A mum has kept up her job as a nurse to pay her bills, despite being diagnosed with stage three breast cancer.
After her diagnosis in June, Kerry George from Neath has continued working as an agency nurse while undergoing chemotherapy.
Ms George said Universal Credit support alone was not enough for her family.
The Department for Work and Pensions said it had "a strong financial support system in place including Universal Credit".
Ms George, 48, is currently undergoing aggressive chemotherapy once a week after she found a lump on her breast.
She said Universal Credit wouldn't be enough to keep her family going during the winter months, so she works as an agency nurse twice a week to keep money coming in.
Typical household energy bills will rise to £3,549 a year from October, Ofgem announced on Friday.
"I worked all the way through Covid, I feel very let down. I think the whole profession has been really let down," Ms George said.
Speaking to BBC Radio Wales Breakfast, the mum of two said: "I just can't afford to live on the money that the government has said I'm entitled to, which is £320 a month.
"The mortgage is £470 and you can't get help towards the mortgage payments, so I'm really stuck with that. I've been relying on family and the GoFundMe page to pay the last month."
Friends and family of Ms George set up the GoFundMe page to support her and she said she was overwhelmed by the response.
She continued: "I'm waiting for a Personal Independent Payment (PIP) to go through. I put in for that as soon as I found out I had cancer and I thought that would help. But there's a huge backlog, so we're still waiting for that to go through months later.

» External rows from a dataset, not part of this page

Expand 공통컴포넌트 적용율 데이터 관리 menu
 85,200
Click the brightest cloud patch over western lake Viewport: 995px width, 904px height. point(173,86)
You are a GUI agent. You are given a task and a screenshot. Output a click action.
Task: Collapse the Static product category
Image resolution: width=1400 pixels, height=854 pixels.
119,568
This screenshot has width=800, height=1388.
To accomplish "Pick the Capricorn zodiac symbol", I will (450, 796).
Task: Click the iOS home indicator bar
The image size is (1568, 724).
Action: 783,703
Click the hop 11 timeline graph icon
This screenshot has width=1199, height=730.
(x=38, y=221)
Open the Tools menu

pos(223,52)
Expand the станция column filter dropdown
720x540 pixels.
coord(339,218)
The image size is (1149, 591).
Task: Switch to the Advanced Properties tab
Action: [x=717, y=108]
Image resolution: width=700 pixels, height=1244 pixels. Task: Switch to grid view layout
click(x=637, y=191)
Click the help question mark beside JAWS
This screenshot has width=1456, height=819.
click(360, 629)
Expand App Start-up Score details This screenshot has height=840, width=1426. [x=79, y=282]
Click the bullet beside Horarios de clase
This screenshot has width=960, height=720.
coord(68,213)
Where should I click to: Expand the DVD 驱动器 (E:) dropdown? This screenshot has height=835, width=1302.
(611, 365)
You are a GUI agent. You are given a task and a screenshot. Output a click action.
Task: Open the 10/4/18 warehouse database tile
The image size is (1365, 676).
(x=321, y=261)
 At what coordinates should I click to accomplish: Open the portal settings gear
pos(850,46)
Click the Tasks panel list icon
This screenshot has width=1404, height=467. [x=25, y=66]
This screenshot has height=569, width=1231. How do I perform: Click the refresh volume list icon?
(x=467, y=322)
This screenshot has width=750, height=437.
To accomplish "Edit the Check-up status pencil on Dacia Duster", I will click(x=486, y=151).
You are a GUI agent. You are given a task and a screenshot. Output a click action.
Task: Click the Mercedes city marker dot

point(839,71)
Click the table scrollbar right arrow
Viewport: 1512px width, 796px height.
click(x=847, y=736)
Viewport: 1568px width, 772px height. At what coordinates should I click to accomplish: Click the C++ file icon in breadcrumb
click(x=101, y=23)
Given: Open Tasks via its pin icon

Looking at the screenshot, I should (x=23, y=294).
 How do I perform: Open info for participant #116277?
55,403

"I know I am going to become too sick to work, so hopefully that will help, but I'm just trying to save as much as I can now because I'm so worried about the rising fuel costs in the winter.
"I really don't know how anybody's going to manage to be honest."
Ms George works 13-and-a-half hour shifts as a nurse and said when she goes into work she just hopes she is fit enough to make it through her shift.
She said: "I'm really conscious of catching any infection. So I'm just constantly making sure that I've got gloves, mask and an apron on at all times.
"There is a time going to come when I do get too sick to work, so I need to get some shifts in so that I have a bit spare then to go off completely."
Ms George's two daughters are aged 16 and 18. She said they are very scared about the future, but she has been as honest as she possibly can with them.
"I can't claim for them because the eldest is in university and the youngest is going to college," she said.
A DWP spokesperson said it closely monitors the progress of PIP cases awaiting assessment and takes all steps possible to ensure claimants receive the vital support they require.
They also pointed out that everyone will receive a £400 discount on their energy bills in October.
The spokesperson said: "We understand how difficult current pressures are for people with a long-term illness, that is why we have put a strong financial support system in place including Universal Credit.
"As part of our £37bn package of support to help cover rising costs , eight million low-income households will also be receiving at least £1,200 of direct payments this year.
"We urge people to check they are getting all the help to which they are entitled."